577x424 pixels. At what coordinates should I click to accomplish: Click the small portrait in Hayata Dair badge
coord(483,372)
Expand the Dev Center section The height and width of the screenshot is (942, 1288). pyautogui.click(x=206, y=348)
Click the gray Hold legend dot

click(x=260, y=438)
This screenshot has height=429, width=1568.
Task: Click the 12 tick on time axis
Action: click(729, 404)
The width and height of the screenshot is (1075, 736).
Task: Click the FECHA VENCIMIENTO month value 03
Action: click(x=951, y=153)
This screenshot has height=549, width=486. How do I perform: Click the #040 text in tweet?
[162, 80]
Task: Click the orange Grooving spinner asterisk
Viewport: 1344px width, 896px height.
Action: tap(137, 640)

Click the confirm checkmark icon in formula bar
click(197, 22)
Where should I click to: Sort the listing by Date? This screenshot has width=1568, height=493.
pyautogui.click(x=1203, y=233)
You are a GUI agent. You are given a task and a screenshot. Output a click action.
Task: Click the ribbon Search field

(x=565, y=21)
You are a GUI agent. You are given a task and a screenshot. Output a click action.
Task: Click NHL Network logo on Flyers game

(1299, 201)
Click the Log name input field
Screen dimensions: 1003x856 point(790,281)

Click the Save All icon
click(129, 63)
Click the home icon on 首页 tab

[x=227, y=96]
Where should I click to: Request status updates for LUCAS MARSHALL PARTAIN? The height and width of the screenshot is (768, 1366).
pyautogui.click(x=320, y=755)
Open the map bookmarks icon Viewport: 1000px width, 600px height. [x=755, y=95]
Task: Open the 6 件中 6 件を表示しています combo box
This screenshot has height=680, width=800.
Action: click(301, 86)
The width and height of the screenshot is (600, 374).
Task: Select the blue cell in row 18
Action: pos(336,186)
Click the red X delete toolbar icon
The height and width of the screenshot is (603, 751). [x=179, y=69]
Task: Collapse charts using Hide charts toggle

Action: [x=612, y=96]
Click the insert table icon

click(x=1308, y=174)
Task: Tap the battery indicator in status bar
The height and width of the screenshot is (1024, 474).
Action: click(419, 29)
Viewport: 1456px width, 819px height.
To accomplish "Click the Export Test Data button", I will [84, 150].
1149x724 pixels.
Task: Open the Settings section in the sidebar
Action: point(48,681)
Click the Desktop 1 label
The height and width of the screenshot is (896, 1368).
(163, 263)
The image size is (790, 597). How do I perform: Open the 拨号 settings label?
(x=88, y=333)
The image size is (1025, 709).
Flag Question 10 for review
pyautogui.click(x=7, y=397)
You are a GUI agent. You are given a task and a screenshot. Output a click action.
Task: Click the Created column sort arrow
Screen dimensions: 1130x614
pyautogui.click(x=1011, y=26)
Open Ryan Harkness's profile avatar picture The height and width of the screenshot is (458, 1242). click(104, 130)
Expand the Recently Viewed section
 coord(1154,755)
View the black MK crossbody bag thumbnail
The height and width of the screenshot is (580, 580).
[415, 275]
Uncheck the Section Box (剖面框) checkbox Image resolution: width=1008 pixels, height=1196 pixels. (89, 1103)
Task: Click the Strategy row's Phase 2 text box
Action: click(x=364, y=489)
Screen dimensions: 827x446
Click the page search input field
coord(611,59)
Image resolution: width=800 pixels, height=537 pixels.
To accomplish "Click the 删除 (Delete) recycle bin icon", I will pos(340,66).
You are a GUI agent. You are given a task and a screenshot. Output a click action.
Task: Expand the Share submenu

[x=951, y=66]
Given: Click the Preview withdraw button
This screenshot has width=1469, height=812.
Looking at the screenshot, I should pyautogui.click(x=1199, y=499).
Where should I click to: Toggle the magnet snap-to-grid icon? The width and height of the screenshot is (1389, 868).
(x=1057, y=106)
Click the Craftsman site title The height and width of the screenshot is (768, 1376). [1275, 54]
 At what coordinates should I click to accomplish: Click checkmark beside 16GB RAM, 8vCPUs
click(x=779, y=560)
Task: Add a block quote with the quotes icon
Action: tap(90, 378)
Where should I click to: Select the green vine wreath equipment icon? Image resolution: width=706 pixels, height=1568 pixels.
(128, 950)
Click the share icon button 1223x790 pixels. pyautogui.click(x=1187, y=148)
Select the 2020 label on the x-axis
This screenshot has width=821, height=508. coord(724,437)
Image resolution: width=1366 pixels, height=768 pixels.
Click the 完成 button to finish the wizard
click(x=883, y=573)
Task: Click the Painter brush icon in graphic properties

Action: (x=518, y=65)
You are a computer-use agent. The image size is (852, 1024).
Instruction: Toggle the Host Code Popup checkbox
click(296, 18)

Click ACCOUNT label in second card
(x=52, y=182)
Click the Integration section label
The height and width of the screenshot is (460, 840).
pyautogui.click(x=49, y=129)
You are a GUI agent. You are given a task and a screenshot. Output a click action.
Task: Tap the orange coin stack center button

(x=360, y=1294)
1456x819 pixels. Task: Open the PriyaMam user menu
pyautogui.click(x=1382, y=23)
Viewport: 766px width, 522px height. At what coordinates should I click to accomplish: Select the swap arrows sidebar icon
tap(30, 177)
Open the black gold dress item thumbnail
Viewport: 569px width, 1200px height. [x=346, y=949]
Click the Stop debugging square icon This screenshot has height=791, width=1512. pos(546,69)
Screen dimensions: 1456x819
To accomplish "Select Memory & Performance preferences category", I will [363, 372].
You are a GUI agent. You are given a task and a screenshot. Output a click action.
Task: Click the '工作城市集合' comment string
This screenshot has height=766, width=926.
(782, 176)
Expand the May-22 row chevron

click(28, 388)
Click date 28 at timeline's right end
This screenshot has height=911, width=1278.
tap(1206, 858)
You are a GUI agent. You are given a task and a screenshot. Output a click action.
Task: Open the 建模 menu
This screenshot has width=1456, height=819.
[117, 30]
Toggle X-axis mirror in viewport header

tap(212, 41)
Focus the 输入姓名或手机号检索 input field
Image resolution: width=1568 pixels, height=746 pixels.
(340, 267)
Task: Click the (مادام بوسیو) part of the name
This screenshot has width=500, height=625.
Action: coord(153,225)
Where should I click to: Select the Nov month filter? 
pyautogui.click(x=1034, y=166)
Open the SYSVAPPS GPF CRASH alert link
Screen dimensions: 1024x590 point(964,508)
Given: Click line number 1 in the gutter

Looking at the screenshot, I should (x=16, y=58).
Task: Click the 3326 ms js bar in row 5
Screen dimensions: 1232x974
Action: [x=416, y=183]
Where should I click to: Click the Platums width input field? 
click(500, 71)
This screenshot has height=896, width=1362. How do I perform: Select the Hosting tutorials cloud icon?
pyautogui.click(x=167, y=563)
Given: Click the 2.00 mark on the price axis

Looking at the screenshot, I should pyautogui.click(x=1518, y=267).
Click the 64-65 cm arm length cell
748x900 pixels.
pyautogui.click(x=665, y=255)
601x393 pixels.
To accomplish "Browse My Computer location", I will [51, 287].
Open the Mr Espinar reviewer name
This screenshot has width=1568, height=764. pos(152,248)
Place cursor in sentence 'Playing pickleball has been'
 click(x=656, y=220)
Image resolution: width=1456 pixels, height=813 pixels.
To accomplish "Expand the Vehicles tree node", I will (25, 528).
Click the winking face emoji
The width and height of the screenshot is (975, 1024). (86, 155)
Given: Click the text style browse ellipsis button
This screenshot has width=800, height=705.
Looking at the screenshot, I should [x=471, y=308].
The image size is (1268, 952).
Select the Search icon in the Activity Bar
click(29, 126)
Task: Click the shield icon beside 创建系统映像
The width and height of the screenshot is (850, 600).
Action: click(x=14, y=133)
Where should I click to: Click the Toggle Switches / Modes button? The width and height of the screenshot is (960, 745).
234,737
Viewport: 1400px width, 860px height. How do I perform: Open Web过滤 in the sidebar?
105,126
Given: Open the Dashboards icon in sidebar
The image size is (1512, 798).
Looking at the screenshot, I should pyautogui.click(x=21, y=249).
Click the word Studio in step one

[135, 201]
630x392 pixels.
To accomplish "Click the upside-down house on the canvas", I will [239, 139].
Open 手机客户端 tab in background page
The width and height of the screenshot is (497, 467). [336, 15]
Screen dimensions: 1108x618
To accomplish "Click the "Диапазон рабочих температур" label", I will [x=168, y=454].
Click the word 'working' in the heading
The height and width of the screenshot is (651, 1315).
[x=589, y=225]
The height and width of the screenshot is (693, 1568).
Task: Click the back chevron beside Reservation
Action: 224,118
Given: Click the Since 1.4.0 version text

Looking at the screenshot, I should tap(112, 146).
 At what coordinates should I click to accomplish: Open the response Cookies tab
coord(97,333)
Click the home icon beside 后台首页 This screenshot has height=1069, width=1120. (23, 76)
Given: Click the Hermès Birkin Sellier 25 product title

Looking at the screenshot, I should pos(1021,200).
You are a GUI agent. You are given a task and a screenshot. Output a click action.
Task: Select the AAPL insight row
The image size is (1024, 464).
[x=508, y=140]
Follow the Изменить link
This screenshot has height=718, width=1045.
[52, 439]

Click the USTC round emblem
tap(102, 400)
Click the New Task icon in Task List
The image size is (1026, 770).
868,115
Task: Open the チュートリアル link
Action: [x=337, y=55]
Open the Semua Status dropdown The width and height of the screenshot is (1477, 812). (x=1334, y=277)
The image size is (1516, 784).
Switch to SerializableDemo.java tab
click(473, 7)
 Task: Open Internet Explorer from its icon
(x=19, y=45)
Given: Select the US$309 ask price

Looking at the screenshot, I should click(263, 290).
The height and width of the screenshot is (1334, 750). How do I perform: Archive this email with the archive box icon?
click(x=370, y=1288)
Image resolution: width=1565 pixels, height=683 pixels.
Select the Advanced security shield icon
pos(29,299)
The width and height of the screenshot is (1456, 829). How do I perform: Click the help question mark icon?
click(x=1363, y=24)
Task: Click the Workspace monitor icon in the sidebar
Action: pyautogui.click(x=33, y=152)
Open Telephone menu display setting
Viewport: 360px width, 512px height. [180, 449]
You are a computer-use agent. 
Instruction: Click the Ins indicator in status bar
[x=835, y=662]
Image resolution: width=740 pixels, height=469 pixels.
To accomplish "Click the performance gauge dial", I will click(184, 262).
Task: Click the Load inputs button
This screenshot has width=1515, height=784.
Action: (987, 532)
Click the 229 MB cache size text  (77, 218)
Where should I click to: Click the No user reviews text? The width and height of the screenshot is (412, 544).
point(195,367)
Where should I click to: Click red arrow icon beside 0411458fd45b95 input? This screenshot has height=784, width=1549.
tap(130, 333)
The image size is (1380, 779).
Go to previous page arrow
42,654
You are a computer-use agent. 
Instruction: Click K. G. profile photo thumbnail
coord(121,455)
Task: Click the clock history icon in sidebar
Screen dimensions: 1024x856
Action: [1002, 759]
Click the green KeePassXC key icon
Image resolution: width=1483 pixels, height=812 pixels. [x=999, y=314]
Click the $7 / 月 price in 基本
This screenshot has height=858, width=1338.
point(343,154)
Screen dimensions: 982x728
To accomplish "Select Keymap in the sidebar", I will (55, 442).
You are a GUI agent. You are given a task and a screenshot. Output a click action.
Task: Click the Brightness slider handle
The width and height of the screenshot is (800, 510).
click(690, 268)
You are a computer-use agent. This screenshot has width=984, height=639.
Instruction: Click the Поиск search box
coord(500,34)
--------------------
## Prompt
Which lines in the data above contain the word "price"? Pick out each of those lines and copy it in full.

## Final result
Given: Click the 2.00 mark on the price axis
Given: Select the US$309 ask price
Click the $7 / 月 price in 基本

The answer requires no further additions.